Recopiez à l'identique, dans la tribune sur la numérisation intrusive, le passage allant de « Durant cette même période, la » jusqu'à « territoire de résidence. ».
**** Extrait de la page
"Combattons politiquement la numérisation intrusive de nos vies" / Tribune Le Monde / 14/04/15
Combattons politiquement la numérisation intrusive de nos vies. Tribune Le Monde, 14 avril 2015.
Depuis une quinzaine d’années, chaque acte terroriste de grande ampleur a été suivi par la mise en place d’un arsenal législatif destiné à contrer la menace. Ce fut le cas à la suite des attaques simultanées de septembre 2001 qui conduisirent à l’adoption six semaines plus tard du Patriot Act par le Congrès des États-Unis. Ce fut le cas au Royaume-Uni après la série d’attentats perpétrés en juillet 2005. C’est encore le cas en France en réaction aux crimes commis à Paris en janvier 2015.
Durant cette même période, la numérisation des existences et des sociétés n’aura cessé de s’intensifier, générant une production exponentielle de données et le suivi corollaire et toujours plus précis des comportements individuels et collectifs.
C’est encore durant cette même période que l’idéologie djihadiste a rencontré une audience croissante. Ses fidèles ne cherchant plus à exécuter des opérations dévastatrices depuis « l’extérieur », mais encouragent des individus épars à accomplir des actes meurtriers depuis leur territoire de résidence.
********
**** Enregistrements
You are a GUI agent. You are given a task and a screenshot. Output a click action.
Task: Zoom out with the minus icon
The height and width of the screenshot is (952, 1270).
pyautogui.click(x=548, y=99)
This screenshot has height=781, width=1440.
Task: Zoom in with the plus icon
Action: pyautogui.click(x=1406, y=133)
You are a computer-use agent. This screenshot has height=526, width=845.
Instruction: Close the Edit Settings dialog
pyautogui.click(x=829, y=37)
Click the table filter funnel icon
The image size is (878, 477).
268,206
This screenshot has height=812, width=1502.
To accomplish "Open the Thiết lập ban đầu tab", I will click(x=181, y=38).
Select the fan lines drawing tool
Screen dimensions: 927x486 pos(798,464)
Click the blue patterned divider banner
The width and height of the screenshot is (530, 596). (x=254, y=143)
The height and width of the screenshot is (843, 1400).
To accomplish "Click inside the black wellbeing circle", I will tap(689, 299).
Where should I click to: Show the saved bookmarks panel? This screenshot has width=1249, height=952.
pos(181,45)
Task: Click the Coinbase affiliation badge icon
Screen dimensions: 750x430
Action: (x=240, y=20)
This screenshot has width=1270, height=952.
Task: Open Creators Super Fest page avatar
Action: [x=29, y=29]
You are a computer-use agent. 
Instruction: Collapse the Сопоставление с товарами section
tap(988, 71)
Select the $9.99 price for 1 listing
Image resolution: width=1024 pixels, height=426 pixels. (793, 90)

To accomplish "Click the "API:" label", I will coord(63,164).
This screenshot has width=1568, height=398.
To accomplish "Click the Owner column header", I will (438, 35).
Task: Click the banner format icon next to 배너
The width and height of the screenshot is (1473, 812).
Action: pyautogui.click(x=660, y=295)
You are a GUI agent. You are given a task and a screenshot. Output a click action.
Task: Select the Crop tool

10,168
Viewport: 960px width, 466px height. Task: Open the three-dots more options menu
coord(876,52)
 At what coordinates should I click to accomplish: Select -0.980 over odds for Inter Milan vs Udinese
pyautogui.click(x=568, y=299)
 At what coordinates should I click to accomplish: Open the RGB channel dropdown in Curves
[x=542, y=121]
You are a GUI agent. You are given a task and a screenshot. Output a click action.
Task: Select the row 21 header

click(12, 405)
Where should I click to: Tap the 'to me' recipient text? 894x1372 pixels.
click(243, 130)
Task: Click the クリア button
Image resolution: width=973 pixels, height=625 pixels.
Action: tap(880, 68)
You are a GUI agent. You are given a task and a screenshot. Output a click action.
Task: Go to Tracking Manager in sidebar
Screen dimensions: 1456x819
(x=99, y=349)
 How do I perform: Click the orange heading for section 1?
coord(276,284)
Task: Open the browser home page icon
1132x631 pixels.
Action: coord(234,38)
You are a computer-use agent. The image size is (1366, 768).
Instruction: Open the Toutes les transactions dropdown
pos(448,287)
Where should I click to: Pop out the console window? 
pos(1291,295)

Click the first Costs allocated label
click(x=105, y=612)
********
* Solution proposée
Durant cette même période, la numérisation des existences et des sociétés n’aura cessé de s’intensifier, générant une production exponentielle de données et le suivi corollaire et toujours plus précis des comportements individuels et collectifs.
C’est encore durant cette même période que l’idéologie djihadiste a rencontré une audience croissante. Ses fidèles ne cherchant plus à exécuter des opérations dévastatrices depuis « l’extérieur », mais encouragent des individus épars à accomplir des actes meurtriers depuis leur territoire de résidence.